Albert Mahaut, organiste,

responsable de l'Institut Valentin-Haüy et écrivain.

 

            Albert Mahaut est l'un des trois enfants d'Auguste Mahaut, l'apôtre des canaux [1]. Il est né aveugle à Saint-Léger-des-Vignes le 13 février 1867, où son père était alors l'agent de plusieurs sociétés de navigation.
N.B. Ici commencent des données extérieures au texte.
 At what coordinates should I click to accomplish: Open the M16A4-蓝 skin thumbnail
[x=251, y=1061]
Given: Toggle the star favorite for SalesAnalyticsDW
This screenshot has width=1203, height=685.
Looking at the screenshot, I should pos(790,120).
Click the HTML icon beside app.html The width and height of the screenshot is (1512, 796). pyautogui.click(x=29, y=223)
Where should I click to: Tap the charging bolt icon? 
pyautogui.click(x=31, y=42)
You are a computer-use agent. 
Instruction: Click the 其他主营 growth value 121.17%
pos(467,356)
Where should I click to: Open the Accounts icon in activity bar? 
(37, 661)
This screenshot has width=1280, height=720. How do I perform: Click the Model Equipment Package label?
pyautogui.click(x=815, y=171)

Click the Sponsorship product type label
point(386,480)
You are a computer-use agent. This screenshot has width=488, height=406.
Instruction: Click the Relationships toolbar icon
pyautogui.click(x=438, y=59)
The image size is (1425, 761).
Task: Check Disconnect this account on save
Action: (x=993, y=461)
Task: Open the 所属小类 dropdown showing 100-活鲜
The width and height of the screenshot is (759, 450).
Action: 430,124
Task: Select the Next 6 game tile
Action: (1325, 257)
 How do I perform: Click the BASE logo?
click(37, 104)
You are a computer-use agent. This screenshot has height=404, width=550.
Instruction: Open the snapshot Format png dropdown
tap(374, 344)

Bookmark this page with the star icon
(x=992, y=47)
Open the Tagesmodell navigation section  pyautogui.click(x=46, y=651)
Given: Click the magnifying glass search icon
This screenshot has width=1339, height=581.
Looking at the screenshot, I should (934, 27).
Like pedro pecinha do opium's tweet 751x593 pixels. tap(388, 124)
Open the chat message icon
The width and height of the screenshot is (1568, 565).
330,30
            En 1877, il est placé à l’Institut des Jeunes Aveugles de Paris. Comme Gabriel Monnot, Albert Mahaut trouve dans la musique un moyen d'expression qui lui permet de surmonter son infirmité. Elève de César Franck (dont il a rédigé une petite biographie), il est professeur à l'Institut qui l’a accueilli ; deux de ses élèves deviennent des organistes et compositeurs de renommée internationale : Jean Langlois et Adolphe Mahieux. Il est nommé organiste à l'église Saint-Pierre de Montrouge en 1892, puis à l'église Saint-Vincent-de-Paul, où il succède au compositeur Léon Boëllmann. Les spécialistes de l'orgue s'enthousiasment pour le talent d'Albert Mahaut. Son concurrent Louis Vierne écrit : "Sujet tout à fait remarquable, d'une intelligence aiguë, cultivé, avec des dons exceptionnels de virtuose et une grande facilité d'improvisation". Appréciation similaire de G. de Boisjoin: "Son jeu délié et sympathique séduit de suite et frappe par son élégance et sa correction [2]."

 

            Albert Mahaut s'engage dans la promotion de l'Association Valentin-Haüy pour le Bien des Aveugles. Ses récitals financent des oeuvres de cette association. En 1909, Albert Mahaut quitte l'orgue de Saint-Vincent-de-Paul pour se consacrer entièrement aux jeunes aveugles. Le général Balfourier, président de l'Association, le place à la tête du patronage des travailleurs ; il effectue de longs voyages à travers la France, la Suisse, l'Allemagne, l'Algérie et la Tunisie, afin d'aider à l'insertion des aveugles dans la vie professionnelle. A Rennes, il rencontre Mlle de Geyer, avec qui il écrit en 1925 un petit livre sur l'Association Valentin-Haüy; il préconise de créer des écoles spéciales avec internats et des groupes régionaux d'aide aux aveugles [3]. La musique revêt, bien sûr, une grande importance dans la pédagogie des typhlophiles (néologisme signifiant amis des aveugles). Albert Mahaut devient vice-président de l'Association.

 

            L'oeuvre maîtresse d'Albert Mahaut est un recueil de préceptes et de réflexions intitulé Le Chrétien, homme d'action, publié en 1923 [4]. Le livre commence par une phrase de la Genèse : "Qu'as-tu fait de ton frère ?" (paroles de Dieu à Caïn après l'assassinat d'Abel). Albert Mahaut s'adresse à des jeunes gens de vingt ans, au coeur rempli de "mille désirs et mille espoirs". Il leur propose une action humanitaire, solidaire, purifiée par la foi, réglée, pacifiée, au service d'un idéal religieux. Ce livre s'inscrit dans le courant du catholicisme social qui se développe dans les années vingt : en France, le Sillon de Marc Sangnier, la Fédération Nationale Catholique présidée par le général de Castelnau, en Belgique l'Action Catholique et surtout la Jeunesse Ouvrière Chrétienne de l'abbé Cardjin, qui essaimera par la suite dans toute l'Europe et dans tous les milieux sociaux. Albert Mahaut donne des auditions à Nevers en 1932 ; il meurt en mars 1943 [5].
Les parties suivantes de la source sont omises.